The Process Of Search Engine Optimization
Search engine optimization is the process of using natural search methods to take advantage of search engine algorithms. This process allows the web site in question to appear earlier on the results page when the search results page is returned to the person making the query. Those sites with an earlier appearance on the results pages are said to have a higher rank Specialists in the process of revising web pages so that they will have a higher rank usually work in one of two ways. The first group is known as 'white hat' optimizers and the second group is, of course use 'black hat' methods. The labels put upon the two groups would make the clients think that white hats are always good methods, while black hats are somewhat shady and perhaps even illegal. Actually, this overstates the characteristics on both sides.

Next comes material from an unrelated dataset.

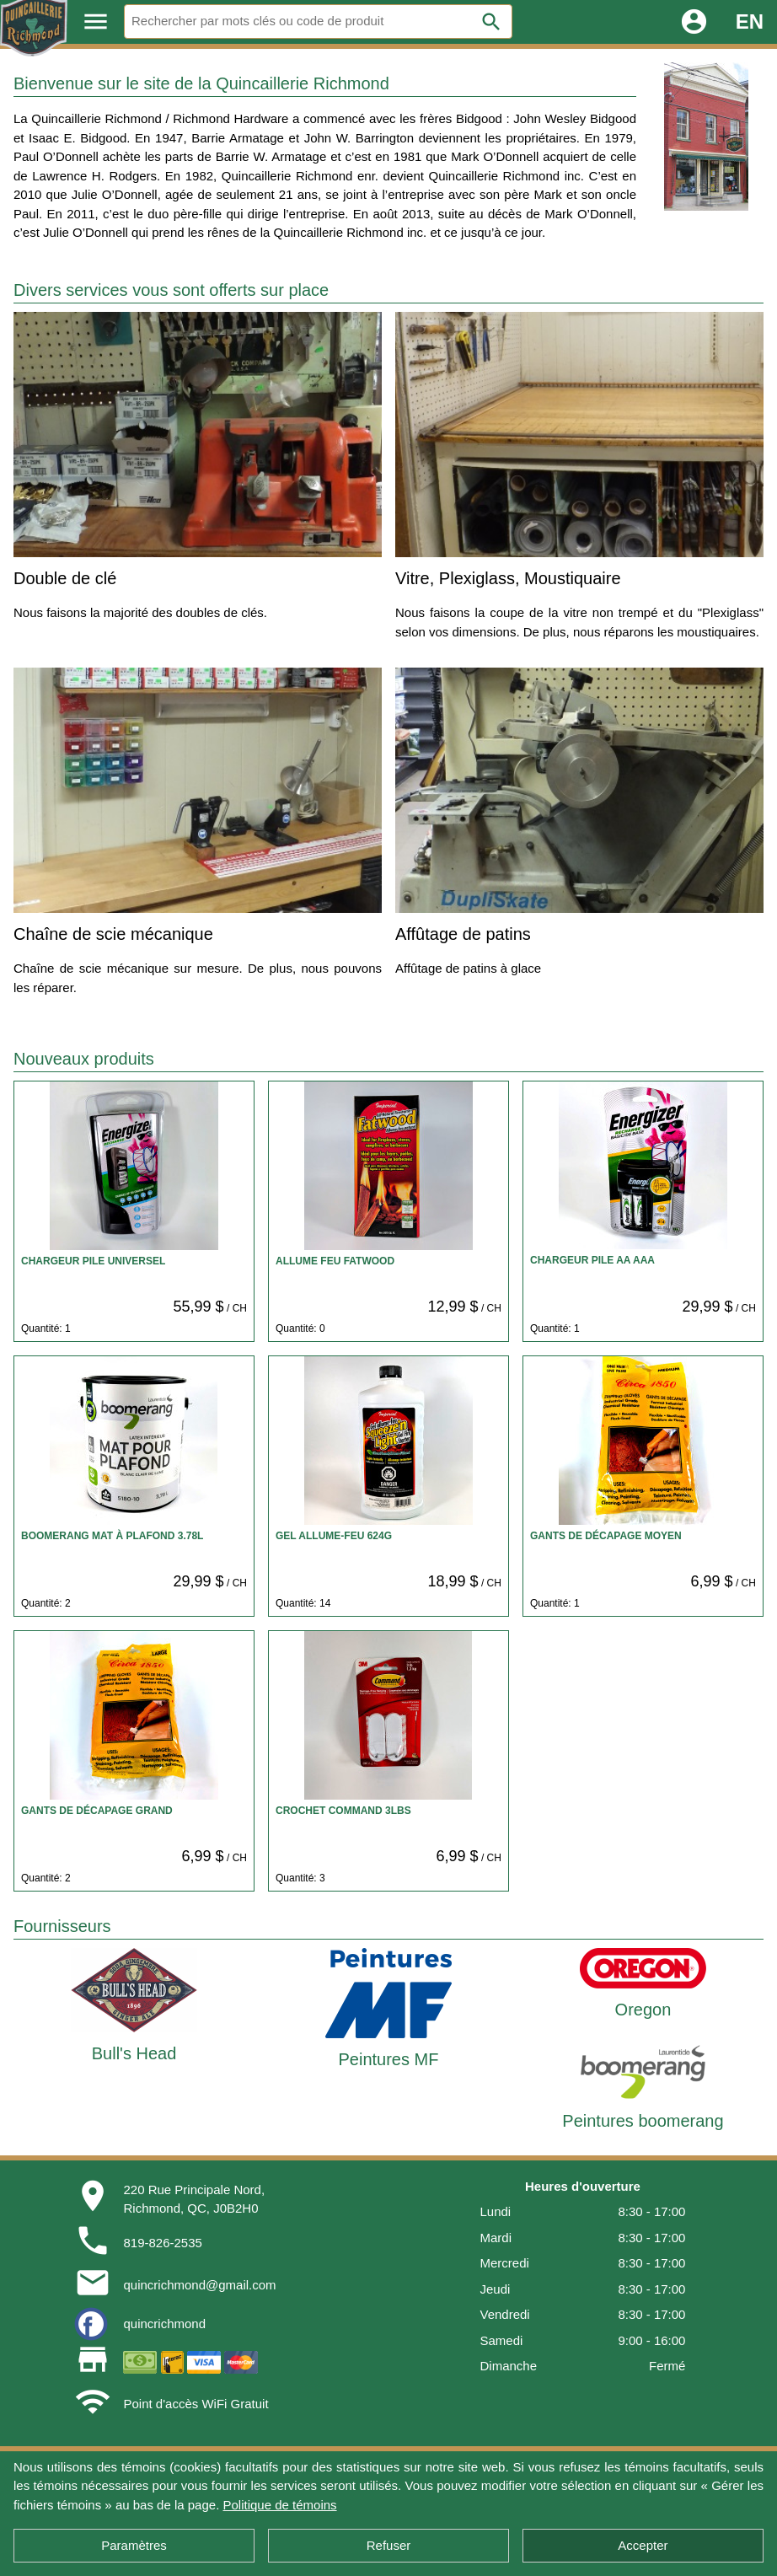 This screenshot has height=2576, width=777. What do you see at coordinates (389, 2059) in the screenshot?
I see `Peintures MF` at bounding box center [389, 2059].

Both groups attempt to determine from anecdotal evidence what the secret algorithms of the major search engines are. Interestingly enough, the number one search engine, Google, uses a different premise than that of the next two most popular search engines--MSN and Yahoo. Google's PageRank processes assumes that the web pages in a certain grouping or subject which receives the most links to other pages on the same subject is the one recognized as the 'authority' on the subject. Yahoo and MSN are more inclined to look at how effectively and how often certain search terms, known as 'keywords' are being used in a particular site. From that starting point in each search engine, the algorithms used vary.
For example, one search engine may look at how early in the page the keywords are used. Google theoretically looks at the value of the incoming links to a web site. A web page which has good incoming links and few outgoing links will rank higher than one which has many incoming links and many outgoing links. So, in practice, both the white hats and the black hats are after the same goal. The differences between the two come down to the approach that is taken and how effective it is in getting past the search engine spiders who 'crawl' the web pages. A white hat optimizer will attempt to write web page content that reads well for humans as well as spiders, but to utilize key words and page links effectively in order to increase the rankings. A black hat optimizer may be less concerned about the way the web page reads to humans, and instead try to circumvent the intention of the search engine in the first place. For example, until it was discovered and taken into account in the algorithms, link farms were used to sell links to web pages. Another favorite 'black hat' technique was to use white font messages which could be read by the search engines, but did not appear visible to humans Again, as soon as this technique was identified by those who write the algorithms it was blocked. Search engines sometimes take the drastic step of removing pages which are determined to be using 'black hat' techniques from the search engine results pages.